— START Provided records —

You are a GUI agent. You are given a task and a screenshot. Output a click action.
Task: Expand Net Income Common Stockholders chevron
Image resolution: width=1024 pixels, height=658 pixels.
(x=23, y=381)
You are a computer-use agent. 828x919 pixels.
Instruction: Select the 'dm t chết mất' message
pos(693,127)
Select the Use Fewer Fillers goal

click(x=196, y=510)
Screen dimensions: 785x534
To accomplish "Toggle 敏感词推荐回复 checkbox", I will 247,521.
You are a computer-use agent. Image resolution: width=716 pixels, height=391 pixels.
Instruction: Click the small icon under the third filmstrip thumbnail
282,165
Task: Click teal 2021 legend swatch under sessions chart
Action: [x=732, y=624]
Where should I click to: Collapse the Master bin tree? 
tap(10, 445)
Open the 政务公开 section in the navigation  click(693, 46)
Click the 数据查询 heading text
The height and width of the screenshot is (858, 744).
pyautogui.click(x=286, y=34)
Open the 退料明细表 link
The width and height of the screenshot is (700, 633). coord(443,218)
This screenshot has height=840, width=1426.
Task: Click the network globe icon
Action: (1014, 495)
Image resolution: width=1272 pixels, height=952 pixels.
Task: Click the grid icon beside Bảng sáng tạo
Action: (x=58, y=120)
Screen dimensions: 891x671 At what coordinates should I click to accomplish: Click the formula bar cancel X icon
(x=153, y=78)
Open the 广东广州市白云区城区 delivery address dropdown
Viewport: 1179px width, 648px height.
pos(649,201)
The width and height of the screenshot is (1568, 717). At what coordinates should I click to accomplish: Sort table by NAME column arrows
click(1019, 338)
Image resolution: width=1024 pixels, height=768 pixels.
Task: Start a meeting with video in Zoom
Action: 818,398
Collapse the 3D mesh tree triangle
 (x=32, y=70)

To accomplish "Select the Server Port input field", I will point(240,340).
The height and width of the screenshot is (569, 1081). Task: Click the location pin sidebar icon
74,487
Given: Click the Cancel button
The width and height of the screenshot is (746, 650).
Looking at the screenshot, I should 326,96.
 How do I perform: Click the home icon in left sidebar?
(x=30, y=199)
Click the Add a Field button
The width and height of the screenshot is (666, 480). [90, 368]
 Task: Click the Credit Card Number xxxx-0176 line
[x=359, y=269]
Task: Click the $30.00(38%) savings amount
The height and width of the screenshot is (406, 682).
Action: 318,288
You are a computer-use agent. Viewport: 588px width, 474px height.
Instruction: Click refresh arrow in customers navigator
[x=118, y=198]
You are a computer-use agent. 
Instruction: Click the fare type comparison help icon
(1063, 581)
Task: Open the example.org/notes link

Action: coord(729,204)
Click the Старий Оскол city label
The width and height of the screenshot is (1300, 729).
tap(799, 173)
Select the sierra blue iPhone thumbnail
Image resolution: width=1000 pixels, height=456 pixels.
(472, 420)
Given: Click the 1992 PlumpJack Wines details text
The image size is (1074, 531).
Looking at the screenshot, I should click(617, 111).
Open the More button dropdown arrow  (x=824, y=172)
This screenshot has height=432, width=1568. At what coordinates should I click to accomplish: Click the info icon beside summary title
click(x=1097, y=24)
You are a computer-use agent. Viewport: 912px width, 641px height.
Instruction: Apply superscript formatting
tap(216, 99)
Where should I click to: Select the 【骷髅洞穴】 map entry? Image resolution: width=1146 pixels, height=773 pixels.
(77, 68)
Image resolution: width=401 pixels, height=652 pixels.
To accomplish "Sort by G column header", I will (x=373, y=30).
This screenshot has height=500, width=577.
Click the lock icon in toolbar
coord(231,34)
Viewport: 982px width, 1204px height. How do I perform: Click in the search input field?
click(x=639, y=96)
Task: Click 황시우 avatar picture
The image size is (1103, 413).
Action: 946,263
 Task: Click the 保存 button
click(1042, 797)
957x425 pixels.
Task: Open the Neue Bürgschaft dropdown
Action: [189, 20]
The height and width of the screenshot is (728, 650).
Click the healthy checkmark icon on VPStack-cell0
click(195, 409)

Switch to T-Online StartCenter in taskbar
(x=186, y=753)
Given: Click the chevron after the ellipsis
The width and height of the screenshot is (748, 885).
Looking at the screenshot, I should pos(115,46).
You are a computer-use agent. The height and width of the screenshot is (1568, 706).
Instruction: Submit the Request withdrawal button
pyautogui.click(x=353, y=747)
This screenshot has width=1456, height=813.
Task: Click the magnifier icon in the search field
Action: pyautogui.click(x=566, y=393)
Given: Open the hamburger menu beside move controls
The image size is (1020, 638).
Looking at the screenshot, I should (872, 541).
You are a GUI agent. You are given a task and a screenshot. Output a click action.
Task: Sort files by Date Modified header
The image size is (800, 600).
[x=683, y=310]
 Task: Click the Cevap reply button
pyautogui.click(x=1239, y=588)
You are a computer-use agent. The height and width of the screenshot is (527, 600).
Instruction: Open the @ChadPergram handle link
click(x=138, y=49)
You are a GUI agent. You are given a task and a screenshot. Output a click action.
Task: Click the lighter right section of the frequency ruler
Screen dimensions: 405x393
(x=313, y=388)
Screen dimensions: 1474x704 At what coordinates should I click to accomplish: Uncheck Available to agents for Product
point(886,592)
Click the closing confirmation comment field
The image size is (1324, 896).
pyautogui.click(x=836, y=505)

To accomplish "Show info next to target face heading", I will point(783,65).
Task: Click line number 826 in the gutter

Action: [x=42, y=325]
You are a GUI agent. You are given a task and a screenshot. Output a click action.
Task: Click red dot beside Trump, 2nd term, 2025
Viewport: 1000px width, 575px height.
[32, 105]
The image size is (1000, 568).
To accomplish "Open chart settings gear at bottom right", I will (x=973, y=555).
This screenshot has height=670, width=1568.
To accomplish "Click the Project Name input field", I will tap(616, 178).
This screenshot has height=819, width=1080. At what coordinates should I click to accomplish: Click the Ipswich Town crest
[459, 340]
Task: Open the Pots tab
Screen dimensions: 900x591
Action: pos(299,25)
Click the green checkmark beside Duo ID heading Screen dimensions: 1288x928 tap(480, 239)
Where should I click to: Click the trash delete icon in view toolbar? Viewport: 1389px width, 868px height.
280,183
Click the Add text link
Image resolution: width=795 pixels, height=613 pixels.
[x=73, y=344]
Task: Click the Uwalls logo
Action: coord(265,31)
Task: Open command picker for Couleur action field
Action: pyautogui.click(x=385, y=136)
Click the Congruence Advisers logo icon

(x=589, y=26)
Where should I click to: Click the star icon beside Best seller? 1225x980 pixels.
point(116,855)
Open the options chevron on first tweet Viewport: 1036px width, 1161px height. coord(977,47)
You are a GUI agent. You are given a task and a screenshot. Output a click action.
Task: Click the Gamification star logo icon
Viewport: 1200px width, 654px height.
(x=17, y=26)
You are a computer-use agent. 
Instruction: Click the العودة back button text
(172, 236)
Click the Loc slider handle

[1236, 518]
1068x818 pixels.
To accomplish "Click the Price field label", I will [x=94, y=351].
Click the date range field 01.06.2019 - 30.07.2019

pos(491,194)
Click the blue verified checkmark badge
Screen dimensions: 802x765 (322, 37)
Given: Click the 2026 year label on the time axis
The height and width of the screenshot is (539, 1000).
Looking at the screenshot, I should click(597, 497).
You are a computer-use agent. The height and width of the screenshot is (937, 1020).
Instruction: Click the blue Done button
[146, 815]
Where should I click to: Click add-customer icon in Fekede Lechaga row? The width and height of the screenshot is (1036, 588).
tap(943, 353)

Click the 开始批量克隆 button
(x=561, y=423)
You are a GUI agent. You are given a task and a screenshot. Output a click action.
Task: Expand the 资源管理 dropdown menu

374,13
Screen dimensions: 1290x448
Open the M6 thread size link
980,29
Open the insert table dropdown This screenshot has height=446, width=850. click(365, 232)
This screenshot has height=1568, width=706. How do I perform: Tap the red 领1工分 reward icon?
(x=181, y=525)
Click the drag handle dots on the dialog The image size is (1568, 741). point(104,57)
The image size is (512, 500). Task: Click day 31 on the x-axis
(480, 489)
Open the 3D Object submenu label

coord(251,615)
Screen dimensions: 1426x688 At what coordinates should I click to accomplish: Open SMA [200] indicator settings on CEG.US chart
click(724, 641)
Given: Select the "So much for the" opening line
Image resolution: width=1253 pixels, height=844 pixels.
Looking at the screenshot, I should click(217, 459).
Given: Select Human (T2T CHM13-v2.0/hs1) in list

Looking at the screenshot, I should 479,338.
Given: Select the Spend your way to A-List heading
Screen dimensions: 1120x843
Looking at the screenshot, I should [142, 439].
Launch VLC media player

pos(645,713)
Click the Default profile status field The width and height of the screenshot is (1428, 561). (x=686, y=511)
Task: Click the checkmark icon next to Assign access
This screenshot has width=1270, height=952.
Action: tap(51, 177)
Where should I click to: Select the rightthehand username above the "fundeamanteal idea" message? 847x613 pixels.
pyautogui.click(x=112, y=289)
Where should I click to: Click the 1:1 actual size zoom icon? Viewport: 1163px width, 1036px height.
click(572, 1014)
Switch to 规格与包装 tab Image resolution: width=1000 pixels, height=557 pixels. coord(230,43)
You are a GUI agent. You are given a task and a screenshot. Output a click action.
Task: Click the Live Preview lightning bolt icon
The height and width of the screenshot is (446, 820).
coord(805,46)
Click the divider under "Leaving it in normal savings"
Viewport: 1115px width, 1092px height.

— END Provided records —

Pull out each line of the records that contains the string "input".

To accomplish "Select the Server Port input field", I will point(240,340).
Viewport: 982px width, 1204px height. How do I perform: Click in the search input field?
To accomplish "Click the Project Name input field", I will tap(616, 178).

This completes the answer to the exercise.